9. Don't be afraid to enforce your own rules on your own turf, but choose them wisely.
Slide 9 of 10
One friend of mine has white carpet in her living room. To protect it, she has the rule, “No eating or drinking in the living room.” Another friend doesn’t allow her grands to watch certain television shows. “Sorry,” she says matter of factly, “Mimi doesn’t care for that type of show.” Yet another prefers no television at all. “Go pick out three books,” she’ll say when they ask to watch a show, “or choose a game from the game closet.” At our house, our grandchildren know we pray before we eat, everyone carries their plate to the sink after a meal, and we always read a Bible story before bedtime.
As we train our grandchildren to respect our rules, it’s important to share the whys behind them. “Grandma and Grandpa saved our money for two years to buy that new carpet, and we want to keep it nice.” Or “Television is fun to watch, but reading and playing games are better ways to make your brain smart.”
As you enforce the house rules, however, be careful not to have too many. Constantly correcting them and enforcing standards can grow wearisome and can harm, rather than help, relationships. Don’t be a Gestapo Granny or Grandpa. If your grandchildren spend a lot of time at your house, setting basic, age-appropriate house rules will make visits more enjoyable. If they visit infrequently, you’ll want to mention only the ones that are most important to you.

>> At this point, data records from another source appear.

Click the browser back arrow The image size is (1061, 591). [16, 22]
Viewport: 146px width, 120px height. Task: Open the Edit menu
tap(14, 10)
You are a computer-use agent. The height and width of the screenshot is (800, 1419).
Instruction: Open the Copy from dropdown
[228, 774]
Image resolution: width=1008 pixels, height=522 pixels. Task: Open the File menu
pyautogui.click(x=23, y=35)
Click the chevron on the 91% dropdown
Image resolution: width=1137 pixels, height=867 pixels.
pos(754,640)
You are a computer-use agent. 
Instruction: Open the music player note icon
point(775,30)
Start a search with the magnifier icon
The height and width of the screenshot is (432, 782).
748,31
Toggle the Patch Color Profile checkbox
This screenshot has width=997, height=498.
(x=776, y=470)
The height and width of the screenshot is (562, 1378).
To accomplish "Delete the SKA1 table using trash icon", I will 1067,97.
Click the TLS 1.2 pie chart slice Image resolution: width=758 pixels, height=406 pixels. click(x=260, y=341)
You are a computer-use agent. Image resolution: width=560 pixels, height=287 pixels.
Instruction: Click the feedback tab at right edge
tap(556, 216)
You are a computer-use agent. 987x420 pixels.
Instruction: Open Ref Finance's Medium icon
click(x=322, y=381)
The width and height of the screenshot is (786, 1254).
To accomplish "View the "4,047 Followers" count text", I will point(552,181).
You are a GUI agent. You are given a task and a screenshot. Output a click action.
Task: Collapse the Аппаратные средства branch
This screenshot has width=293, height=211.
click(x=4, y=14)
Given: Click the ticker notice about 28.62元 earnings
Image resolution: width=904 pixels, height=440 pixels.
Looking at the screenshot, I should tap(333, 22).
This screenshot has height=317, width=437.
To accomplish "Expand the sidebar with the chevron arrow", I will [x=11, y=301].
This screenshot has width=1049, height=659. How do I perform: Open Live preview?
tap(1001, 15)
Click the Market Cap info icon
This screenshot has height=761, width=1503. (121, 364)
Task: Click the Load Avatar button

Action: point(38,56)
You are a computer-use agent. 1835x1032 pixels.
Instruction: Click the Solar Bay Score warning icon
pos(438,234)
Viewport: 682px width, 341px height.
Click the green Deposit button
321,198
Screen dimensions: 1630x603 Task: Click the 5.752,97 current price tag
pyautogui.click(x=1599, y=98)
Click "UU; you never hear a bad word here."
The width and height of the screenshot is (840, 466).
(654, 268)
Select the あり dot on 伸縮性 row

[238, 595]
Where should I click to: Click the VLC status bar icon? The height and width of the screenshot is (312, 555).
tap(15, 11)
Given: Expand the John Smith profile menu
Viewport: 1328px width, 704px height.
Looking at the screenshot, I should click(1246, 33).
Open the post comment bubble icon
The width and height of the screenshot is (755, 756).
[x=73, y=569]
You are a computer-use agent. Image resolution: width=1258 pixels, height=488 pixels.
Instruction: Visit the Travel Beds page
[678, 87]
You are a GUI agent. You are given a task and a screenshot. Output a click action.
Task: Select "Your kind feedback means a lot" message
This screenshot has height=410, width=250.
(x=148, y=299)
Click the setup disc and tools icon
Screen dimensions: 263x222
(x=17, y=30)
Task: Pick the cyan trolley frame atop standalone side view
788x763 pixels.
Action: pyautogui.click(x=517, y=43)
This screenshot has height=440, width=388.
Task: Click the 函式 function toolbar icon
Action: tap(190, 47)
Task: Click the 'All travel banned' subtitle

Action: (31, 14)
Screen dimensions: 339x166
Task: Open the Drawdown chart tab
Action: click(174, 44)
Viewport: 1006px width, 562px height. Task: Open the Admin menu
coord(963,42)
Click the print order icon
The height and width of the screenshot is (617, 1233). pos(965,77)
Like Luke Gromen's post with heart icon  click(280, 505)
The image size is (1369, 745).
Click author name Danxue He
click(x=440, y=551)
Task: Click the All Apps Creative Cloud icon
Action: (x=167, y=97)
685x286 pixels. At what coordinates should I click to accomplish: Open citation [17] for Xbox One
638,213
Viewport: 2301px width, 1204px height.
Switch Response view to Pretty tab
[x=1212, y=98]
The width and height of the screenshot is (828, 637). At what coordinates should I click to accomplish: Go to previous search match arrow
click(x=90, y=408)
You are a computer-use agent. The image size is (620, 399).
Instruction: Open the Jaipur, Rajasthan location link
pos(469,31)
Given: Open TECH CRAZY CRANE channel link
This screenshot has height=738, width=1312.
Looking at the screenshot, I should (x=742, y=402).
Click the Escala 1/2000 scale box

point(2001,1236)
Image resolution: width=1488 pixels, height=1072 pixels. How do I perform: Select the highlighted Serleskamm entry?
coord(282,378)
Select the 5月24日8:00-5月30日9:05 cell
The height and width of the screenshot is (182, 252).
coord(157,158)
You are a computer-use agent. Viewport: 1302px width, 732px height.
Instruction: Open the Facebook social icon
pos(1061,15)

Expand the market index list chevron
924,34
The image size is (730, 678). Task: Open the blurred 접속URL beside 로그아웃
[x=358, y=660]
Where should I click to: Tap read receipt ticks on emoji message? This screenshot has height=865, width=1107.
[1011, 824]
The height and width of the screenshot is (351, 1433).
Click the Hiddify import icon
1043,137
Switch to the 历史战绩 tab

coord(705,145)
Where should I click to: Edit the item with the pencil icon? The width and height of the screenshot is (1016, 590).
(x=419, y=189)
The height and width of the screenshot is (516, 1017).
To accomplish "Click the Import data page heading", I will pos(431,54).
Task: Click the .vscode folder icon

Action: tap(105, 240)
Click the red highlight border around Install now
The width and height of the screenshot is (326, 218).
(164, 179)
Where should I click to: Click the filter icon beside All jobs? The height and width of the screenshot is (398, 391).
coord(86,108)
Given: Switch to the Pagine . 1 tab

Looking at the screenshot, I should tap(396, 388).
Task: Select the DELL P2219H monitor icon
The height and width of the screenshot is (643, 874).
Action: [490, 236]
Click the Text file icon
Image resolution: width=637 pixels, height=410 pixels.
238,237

Keep in mind that it’s not our primary responsibility to train our grandchildren. It is, however, our privilege to support their parents as they train them. On the flip side, if our son, daughter, or their spouse instructs the child in certain behavior, we shouldn’t undermine their attempt by saying, “Oh, it’s okay. He doesn’t have to do that at Grandma’s house.” Back them up, even if the matter in question isn’t important to you.